14、作为本发明所述体外扩增方法的优选实施方式，所述步骤(2)中，将pcr扩增所得产物进行自连后，加入核酸酶消化未完成自连的pcr扩增所得产物。

15、加入核酸酶消化未完成自连的pcr扩增所得产物，以保留完成自连的pcr扩增所得产物，有利于体外扩增线性双链dna的实现。

16、作为本发明所述体外扩增方法的优选实施方式，所述步骤(2)中，所述环状双链dna模板包括生产腺相关病毒的goi质粒，所述生产腺相关病毒的goi质粒为敲除了质粒复制原件ori序列和原核筛选用的抗性基因的生产腺相关病毒的goi质粒。

17、所述环状双链dna模板不含有质粒复制相关的dna序列，不含有原核抗性基因的dna序列，能够快速扩增大量的线性双链dna。

18、goi质粒在细菌发酵过程中，有些质粒产量不高，如果采用本发明dna体外扩增的方法，可以保证所有的goi质粒都能有稳定的产量，有利于生产线性双链dna。

19、质粒复制原件ori序列和原核筛选用的抗性基因序列在生产aav病毒的过程中，可能被错包进入aav病毒衣壳。为了避免这种情况的发生，申请人首先把goi质粒去除了这些序列，然后连接生成小环。

20、本发明去除了goi质粒的骨架序列，然后连接生成小环进行滚环复制，所有扩增的序列都是aav病毒所需序列，没有资源的浪费，同时避免了错包序列进入aav病毒衣壳，让aav的体内使用更加安全可靠。

21、所述环状双链dna模板，可以含有端粒酶识别的切割序列，也可以含有限制性内切酶识别的切割序列。

22、作为本发明所述体外扩增方法的优选实施方式，所述步骤(3)中，所述dna聚合酶包括phi29 dna聚合酶。

23、主要利用phi29 dna聚合酶可以常温大量扩增dna的特征。phi29 dna聚合酶是一个常温扩增的dna合成酶，广泛用于二代测序的相关实验。常温扩增还有别的系统，rpa，lamp等。phi29是自然界保真度最高的dna合成酶。

24、作为本发明所述体外扩增方法的优选实施方式，所述步骤(2)中，所述引物包括t4-5itr-f2-p、t4-3itr-r2-p、t4-5itr-f2、t4-3itr-r2，所述t4-5itr-f2-p的序列如seqid no:1所示；所述t4-3itr-r2-p的序列如seq id no:2所示；所述t4-5itr-f2的序列如seqid no:3所示；所述t4-3itr-r2的序列如seq id no:4所示；所述步骤(3)中，所述引物为特异性引物或随机引物。

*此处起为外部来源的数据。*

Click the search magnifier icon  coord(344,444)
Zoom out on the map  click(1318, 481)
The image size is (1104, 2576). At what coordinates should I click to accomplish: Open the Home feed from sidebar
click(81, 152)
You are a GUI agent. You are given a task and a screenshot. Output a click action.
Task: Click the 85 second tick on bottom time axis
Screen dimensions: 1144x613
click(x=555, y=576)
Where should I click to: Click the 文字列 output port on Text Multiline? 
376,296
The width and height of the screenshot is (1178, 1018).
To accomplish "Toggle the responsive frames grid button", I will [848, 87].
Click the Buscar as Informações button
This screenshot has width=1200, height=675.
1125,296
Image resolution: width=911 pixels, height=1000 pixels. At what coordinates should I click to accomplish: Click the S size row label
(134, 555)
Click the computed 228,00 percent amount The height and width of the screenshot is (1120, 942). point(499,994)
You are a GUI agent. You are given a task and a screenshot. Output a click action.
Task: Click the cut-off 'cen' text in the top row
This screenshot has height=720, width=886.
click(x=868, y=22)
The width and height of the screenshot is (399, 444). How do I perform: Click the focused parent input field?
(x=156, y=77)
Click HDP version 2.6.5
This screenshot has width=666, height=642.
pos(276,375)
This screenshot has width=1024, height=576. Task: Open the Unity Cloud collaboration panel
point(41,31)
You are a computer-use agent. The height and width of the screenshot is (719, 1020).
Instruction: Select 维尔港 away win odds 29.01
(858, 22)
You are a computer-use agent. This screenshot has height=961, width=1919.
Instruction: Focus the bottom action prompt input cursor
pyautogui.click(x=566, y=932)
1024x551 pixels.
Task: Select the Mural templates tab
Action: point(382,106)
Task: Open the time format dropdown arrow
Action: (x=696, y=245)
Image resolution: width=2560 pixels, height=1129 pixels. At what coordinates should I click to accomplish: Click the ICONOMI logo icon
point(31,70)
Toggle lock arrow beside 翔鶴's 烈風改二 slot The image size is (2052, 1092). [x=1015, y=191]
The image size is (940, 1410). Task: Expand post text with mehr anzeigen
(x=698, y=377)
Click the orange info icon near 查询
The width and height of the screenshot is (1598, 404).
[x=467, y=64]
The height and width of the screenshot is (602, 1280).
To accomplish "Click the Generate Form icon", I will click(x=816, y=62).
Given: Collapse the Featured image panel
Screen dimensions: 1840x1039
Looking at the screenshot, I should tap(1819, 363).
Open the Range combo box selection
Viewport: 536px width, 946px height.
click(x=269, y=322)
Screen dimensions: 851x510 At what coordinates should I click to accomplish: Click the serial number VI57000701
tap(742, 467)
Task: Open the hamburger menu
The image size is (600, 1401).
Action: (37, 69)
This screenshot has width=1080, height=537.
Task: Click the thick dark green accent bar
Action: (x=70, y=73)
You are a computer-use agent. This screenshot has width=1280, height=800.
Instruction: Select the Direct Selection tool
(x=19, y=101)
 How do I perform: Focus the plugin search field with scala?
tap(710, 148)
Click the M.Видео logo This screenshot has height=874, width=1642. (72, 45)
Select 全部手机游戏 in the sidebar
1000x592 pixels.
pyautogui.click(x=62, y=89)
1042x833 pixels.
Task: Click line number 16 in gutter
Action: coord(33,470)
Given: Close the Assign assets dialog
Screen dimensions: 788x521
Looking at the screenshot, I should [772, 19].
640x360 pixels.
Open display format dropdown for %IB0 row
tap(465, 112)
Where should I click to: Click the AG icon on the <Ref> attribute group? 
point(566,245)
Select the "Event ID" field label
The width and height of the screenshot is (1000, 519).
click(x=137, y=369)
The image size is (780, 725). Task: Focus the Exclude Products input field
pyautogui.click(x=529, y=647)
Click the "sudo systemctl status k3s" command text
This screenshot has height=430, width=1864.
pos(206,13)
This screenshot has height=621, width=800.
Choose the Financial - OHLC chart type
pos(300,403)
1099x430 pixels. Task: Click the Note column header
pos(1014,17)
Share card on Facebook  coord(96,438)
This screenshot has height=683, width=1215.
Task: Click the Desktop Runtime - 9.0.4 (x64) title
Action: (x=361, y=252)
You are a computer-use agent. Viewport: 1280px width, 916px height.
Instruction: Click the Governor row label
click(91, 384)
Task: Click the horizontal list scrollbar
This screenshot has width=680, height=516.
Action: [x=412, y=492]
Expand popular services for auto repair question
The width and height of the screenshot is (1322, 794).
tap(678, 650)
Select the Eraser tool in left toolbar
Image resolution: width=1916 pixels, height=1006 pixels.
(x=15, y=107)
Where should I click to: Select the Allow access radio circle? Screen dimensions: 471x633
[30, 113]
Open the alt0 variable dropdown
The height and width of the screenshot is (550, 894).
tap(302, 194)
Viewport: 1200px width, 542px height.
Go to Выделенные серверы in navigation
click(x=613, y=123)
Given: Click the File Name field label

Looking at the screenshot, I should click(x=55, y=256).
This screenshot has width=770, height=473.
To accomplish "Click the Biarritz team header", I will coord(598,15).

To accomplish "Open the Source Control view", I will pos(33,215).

25、作为本发明所述体外扩增方法的优选实施方式，所述特异性引物包括g-3itr-r和g-5itr-f，所述g-3itr-r的序列如seq id no:5所示；所述g-5itr-f的序列如seq id no:6所示。

26、作为本发明所述体外扩增方法的优选实施方式，所述引物t4-5itr-f2-p和t4-3itr-r2-p在5'端添加有磷酸化修饰，所述引物t4-5itr-f2和t4-3itr-r2不作任何修饰。

27、pcr的引物5'添加磷酸化修饰，可以让连接形成小环的效率提高。

28、作为本发明所述体外扩增方法的优选实施方式，所述随机引物为随机六聚体引物；所述随机六聚体引物的序列为：nnnnnn，其中n＝a、g、c或t。

29、作为本发明所述体外扩增方法的优选实施方式，所述步骤(3)中的扩增为滚环扩增，所述线性双链dna包括两个或更多个串联拷贝的环状双链dna模板。

30、作为本发明所述体外扩增方法的优选实施方式，所述体外扩增方法中不含有质粒复制相关的dna序列，不含有原核抗性基因的dna序列。

31、体外扩增方法中不含有质粒复制相关的dna序列，不含有原核抗性基因的dna序列，可以连接生成小环进行滚环复制，所有扩增的序列都是aav病毒所需序列，没有资源的浪费，同时避免了错包序列进入aav病毒衣壳，让aav的体内使用更加安全可靠。

32、优选地，dna模板包括k4_lacz[ssaav.cmv.egfp.wpres.sv40pa]或[ea0216]ssaav.cag.fluc-2a-egfp.wpre.sv40pa。

33、本发明还提供了上述体外扩增方法扩增得到的线性双链dna。

34、使用gibson自连的模板([ea0216]ssaav.cag.fluc-2a-egfp.wpre.sv40pa)获得的线性双链dna含有egfp与luciferase基因，经过检测，该线性双链dna可以有效表达egfp蛋白及luciferase酶，说明采用上述的体外的合成方法可以有效扩增出线性双链dna，与dna模板的序列是相符合的。

35、本发明还提供了一种腺相关病毒包装质粒，所述包装质粒包括上述的线性双链dna。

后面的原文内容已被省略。